Artificial intelligence (AI) is used in a variety of ways, such as building new kinds of credit scores that go beyond the traditional FICO score. While these tools can powerfully and accurately predict outcomes, their internal operations are often difficult to explain and interpret. As a result, there is a growing demand in ethics and regulation for what is called explainable AI (xAI), especially in high-stakes domains.

In a new article(opens in new window), a professor at Carnegie Mellon University suggests that explanations of AI are valuable to those affected by a model's decisions if they can provide evidence that a past adverse decision was unfair. The article is published in Frontiers in Psychology for a special issue on AI in Business.

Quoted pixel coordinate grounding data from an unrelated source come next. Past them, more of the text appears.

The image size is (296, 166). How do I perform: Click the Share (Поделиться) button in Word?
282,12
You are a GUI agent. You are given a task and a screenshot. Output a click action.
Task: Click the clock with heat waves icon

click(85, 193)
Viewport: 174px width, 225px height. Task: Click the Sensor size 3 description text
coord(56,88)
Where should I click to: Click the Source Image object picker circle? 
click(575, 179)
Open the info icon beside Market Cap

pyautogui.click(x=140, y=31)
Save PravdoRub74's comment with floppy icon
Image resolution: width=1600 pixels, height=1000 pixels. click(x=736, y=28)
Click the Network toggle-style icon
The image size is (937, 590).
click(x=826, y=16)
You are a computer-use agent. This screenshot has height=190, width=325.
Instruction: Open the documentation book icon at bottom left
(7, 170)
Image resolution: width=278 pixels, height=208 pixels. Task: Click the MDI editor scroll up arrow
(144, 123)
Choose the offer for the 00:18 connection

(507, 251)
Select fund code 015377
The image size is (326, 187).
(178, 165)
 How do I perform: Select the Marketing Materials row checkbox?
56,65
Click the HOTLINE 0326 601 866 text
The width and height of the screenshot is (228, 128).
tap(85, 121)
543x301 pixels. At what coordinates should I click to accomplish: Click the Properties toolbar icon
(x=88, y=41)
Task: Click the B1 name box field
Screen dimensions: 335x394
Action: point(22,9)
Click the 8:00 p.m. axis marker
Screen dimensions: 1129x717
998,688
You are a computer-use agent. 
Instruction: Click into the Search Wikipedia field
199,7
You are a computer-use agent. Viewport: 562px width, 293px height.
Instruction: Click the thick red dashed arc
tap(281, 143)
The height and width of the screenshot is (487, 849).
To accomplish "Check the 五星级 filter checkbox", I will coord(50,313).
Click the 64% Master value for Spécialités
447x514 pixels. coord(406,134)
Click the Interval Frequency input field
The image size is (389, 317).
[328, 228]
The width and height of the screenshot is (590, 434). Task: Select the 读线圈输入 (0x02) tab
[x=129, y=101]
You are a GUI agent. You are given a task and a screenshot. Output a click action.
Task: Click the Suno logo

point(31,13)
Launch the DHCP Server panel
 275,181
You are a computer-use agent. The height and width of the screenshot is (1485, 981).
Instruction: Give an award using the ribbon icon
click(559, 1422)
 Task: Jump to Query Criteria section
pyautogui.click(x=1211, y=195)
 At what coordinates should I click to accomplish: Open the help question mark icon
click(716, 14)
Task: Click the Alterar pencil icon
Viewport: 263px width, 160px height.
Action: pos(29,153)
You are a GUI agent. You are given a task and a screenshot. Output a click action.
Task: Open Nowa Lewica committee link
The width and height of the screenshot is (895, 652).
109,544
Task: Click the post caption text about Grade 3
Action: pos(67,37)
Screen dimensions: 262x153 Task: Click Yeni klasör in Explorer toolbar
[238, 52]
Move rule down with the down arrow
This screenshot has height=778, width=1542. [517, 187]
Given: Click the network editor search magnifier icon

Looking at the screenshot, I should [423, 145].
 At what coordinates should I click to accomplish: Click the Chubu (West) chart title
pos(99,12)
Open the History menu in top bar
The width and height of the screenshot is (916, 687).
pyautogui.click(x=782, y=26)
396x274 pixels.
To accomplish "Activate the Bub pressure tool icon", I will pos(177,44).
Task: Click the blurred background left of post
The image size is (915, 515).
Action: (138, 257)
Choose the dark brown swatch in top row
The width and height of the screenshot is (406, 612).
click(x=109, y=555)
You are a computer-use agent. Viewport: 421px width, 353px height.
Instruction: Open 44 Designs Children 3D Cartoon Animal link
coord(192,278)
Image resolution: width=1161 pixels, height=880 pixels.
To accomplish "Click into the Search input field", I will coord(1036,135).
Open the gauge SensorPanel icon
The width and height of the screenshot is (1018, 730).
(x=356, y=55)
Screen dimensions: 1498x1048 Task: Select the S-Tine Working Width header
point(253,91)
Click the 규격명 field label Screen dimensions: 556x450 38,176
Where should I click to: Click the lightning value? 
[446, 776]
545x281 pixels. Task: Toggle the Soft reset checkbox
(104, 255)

"Recently, legislators in the United States and the European Union have tried to pass laws regulating automated systems, including explainability," said Derek Leben(opens in new window), an associate teaching professor of ethics at CMU's Tepper School of Business, who authored the article. "There are several existing laws that impose legal requirements for explainability, especially with respect to credit and lending, but they are often difficult to interpret when it comes to AI."

In response to demands for explainability, researchers have produced a large set of xAI methods in a short period of time. These methods differ in the type of explanations they can generate, so Leben said it's time to ask: What type of explanations are important for an xAI method to produce?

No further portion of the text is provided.